▸ **Texto para análise**
:::::

13 de fev de 2008

Fora dos Cascos

O homem nasce, cresce e fica burro. Essa é a seqüencia correta para qualificar o desenvolvimento humano. Isso porque pode-se dizer que há mais erros de raciocínio que acertos, de modo a salientar o profundo envolvimento dos sentimentos, subestimando o uso racional ao princípio de incapacidade. Se eu amo X, então X me ama? Obviamente que não, mas eu posso esperar por isso, alimentando meu corpo de ignorância e imaturidade. Aí entra a questão a qual me refiro, já que entre a nossa raça é tão comum o mal hábito de cobrar do mundo o empenho depositado em alguma circunstância, como prova de recompensa. Desacostumei-me a atribuir insucesso a situações que não estão ao meu alcance, embora bem simples distribuir nichos de culpa a uma roda de mortais, nem por isso com justiça. Talvez o caminho para a redução de tanto sofrimento seja agir por conta da intuição, lendo corretamente aquilo que o espírito nos apetece. Costumo acreditar que fiz o que pude para que, em caso de não-correspondência, entenda tal fato como uma adversidade, que, a princípio, não certifique inaptidão ou infortúnio da vida como castigo divino. Embora a inabilidade seja uma virtude entre os burros, me esforço para lidar com o processador de que disponho.

:::::

▸ **Tarefa a cumprir**
Repita o texto para análise inteiro, sem mudar nada.

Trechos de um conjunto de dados

:::::

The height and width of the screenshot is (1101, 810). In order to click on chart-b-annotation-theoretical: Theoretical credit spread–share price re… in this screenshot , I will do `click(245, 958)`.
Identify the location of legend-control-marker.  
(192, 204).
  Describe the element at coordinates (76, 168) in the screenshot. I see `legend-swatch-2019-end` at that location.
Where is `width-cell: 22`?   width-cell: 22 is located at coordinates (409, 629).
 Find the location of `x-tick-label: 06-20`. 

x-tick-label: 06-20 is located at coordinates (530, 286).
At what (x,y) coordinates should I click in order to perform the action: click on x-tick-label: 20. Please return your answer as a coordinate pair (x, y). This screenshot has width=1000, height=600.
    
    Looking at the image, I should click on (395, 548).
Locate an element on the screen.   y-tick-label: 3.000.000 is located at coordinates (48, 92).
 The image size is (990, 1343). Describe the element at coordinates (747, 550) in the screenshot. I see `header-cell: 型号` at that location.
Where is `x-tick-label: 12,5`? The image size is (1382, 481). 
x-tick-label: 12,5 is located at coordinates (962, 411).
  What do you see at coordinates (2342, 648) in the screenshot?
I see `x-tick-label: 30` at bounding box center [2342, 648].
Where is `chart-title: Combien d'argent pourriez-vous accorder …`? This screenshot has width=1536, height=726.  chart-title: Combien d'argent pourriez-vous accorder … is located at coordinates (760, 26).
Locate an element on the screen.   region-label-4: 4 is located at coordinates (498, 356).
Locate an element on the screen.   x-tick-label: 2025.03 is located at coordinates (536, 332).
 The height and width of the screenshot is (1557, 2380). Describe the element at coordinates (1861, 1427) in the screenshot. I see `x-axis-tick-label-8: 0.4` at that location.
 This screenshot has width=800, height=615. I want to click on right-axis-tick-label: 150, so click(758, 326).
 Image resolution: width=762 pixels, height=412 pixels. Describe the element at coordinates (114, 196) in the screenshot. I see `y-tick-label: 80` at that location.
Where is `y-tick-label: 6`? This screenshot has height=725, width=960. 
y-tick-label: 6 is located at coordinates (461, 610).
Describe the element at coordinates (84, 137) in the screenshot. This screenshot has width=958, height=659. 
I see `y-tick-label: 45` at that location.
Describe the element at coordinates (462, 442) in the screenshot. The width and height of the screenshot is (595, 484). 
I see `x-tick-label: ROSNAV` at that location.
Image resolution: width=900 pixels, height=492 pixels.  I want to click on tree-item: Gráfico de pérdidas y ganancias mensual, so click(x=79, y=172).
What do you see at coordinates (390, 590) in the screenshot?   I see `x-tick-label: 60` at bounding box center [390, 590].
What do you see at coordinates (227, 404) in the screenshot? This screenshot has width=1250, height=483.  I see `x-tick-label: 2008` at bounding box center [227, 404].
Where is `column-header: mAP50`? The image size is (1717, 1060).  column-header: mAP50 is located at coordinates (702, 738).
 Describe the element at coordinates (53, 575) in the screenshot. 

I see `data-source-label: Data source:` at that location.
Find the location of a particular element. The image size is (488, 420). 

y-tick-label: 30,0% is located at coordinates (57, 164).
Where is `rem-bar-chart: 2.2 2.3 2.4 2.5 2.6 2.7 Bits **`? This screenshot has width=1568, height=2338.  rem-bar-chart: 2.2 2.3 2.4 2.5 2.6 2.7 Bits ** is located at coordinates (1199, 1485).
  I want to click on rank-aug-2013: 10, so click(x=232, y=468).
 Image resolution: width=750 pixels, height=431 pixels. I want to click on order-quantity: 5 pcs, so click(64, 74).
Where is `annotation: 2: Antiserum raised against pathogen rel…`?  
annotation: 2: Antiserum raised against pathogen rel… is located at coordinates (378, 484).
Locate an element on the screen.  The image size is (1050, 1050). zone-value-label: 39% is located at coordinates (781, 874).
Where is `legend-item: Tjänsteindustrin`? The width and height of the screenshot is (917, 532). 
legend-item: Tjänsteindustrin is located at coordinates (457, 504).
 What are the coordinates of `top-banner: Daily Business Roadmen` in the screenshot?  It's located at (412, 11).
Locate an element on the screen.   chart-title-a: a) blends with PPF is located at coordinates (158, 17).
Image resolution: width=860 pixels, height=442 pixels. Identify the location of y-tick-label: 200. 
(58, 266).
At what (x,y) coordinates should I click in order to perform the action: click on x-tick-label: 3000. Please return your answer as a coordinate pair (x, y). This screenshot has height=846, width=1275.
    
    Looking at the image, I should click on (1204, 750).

:::::

▸ **Solução**
13 de fev de 2008

Fora dos Cascos

O homem nasce, cresce e fica burro. Essa é a seqüencia correta para qualificar o desenvolvimento humano. Isso porque pode-se dizer que há mais erros de raciocínio que acertos, de modo a salientar o profundo envolvimento dos sentimentos, subestimando o uso racional ao princípio de incapacidade. Se eu amo X, então X me ama? Obviamente que não, mas eu posso esperar por isso, alimentando meu corpo de ignorância e imaturidade. Aí entra a questão a qual me refiro, já que entre a nossa raça é tão comum o mal hábito de cobrar do mundo o empenho depositado em alguma circunstância, como prova de recompensa. Desacostumei-me a atribuir insucesso a situações que não estão ao meu alcance, embora bem simples distribuir nichos de culpa a uma roda de mortais, nem por isso com justiça. Talvez o caminho para a redução de tanto sofrimento seja agir por conta da intuição, lendo corretamente aquilo que o espírito nos apetece. Costumo acreditar que fiz o que pude para que, em caso de não-correspondência, entenda tal fato como uma adversidade, que, a princípio, não certifique inaptidão ou infortúnio da vida como castigo divino. Embora a inabilidade seja uma virtude entre os burros, me esforço para lidar com o processador de que disponho.